Это было, как взрыв на солнце, как чудовищный, фантастический выброс поэтической энергии: Цветаева, Ахматова, Мандельштам, Пастернак, Заболоцкий…
Фруктовые деревья перед гибелью дают обильный урожай в надежде оставить после себя наследство. Деревья подчиняются инстинкту жизни, им не дано знать, что давно уже нет земли, способной принять и взрастить саженцы. Одинокая фигура Иосифа Бродского – финальный аккорд на поле русской словесности. Вокруг пустота, да и самого Бродского давно уже нет на свете.
Нет хора, нет и солистов. Тишина… Грохочущая тишина.
Сын Марины
Жаба ухнула – Летим!
Грань меж добром и злом сотрись.
Сквозь пар гнилой помчимся ввысь.
Роды для романа в стиле Диккенса.
Из воспоминаний доктора Альтшуллера: «…ребенок родился с пуповиной, обмотанной вокруг шеи так плотно, что едва мог дышать. Он был весь синий… Я отчаянно пытался восстановить дыхание младенца, и наконец он начал дышать и из синего превратился в розового… В это время Марина курила и не сводила глаз с ребенка…»
Из письма Марины Цветаевой Борису Пастернаку: «В самую секунду его рождения – на полу, возле кровати загорелся спирт, и он предстал во взрыве синего пламени. А на улице бушевала метель, Борис, снежный вихрь, с ног валило. Единственная метель за зиму и именно в его час».
В несчастной своей гордыне Марина была уверена в уникальности, в гениальности всего того, что исходило из ее плоти и духа. Матери вторит дочь. Из письма Ариадны Эфрон, старшей сестры Мура: «Брат мой толстый (тьфу, тьфу, не сглазить), совсем не красный, с большими темными глазами. Я удивляюсь, как из такого маленького может вырасти большой! Он счастливый, так как родился в воскресенье, в полдень, и всю жизнь будет понимать язык зверей и птиц, и находить клады».

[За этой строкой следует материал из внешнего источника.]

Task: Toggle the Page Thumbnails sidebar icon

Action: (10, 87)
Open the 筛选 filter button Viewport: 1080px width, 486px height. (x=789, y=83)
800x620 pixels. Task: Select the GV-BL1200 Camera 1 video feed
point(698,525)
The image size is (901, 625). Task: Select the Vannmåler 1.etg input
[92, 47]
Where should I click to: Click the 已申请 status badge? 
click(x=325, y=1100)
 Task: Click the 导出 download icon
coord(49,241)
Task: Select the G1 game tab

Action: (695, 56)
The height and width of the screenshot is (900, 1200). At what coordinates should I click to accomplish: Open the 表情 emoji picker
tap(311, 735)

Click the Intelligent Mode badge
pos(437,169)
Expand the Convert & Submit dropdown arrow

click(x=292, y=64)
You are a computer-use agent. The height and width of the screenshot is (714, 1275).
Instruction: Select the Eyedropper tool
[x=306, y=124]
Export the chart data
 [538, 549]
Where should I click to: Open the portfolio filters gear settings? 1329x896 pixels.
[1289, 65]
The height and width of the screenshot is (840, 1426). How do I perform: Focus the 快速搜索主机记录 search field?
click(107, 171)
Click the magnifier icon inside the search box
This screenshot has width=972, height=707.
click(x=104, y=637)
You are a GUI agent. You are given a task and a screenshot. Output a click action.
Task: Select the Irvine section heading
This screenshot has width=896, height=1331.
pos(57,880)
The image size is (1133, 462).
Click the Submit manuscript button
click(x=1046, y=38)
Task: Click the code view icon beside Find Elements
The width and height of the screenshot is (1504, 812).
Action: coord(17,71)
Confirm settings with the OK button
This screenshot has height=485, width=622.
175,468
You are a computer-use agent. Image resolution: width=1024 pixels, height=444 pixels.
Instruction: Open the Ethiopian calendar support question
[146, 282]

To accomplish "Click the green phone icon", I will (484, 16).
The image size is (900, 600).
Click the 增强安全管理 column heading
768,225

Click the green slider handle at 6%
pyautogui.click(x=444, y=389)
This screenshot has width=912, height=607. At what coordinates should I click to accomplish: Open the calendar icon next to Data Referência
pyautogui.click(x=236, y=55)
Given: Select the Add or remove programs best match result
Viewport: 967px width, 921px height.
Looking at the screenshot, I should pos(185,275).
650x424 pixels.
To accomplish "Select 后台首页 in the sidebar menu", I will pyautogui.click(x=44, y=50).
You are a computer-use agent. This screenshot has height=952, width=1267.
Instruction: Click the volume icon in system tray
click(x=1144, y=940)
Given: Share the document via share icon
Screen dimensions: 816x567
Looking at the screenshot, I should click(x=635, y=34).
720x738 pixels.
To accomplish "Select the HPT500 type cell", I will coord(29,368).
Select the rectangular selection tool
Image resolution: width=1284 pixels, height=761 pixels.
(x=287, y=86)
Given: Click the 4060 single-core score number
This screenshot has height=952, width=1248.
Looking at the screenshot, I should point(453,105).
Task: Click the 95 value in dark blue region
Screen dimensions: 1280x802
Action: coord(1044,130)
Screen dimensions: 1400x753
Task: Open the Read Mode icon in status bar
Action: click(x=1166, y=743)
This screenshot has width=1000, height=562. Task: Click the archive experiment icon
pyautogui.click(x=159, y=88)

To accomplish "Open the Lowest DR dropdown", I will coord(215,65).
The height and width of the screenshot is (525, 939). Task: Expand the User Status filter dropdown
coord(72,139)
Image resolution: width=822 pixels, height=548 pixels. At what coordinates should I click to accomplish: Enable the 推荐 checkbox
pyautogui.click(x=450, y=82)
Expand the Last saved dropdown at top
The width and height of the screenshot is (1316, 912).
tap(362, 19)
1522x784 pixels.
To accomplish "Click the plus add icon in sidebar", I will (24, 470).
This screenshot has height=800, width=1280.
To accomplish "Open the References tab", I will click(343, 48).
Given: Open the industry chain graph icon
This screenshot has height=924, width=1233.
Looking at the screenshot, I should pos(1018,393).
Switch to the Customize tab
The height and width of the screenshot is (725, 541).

Странностью Марины Цветаевой была любовь к Бонапарту. Она и сыну приписывали родовые черты несчастного императора.
Борис Пастернак получит фотографию младенца – Мура и ответит Цветаевой так: «Нелегко далось мне это молчание. Особенно больно открыть его вслед за получением Муровой карточки и не успеть сказать тебе, как он великолепен в своей младенческой надменности и насквозь, действительно, наполеонид».
Трудно увязать характер романтика вселенских драк с волшебной способностью понимать язык «зверей и птиц», но таким было время Марины. Время высоких надежд и преклонения перед грубой силой.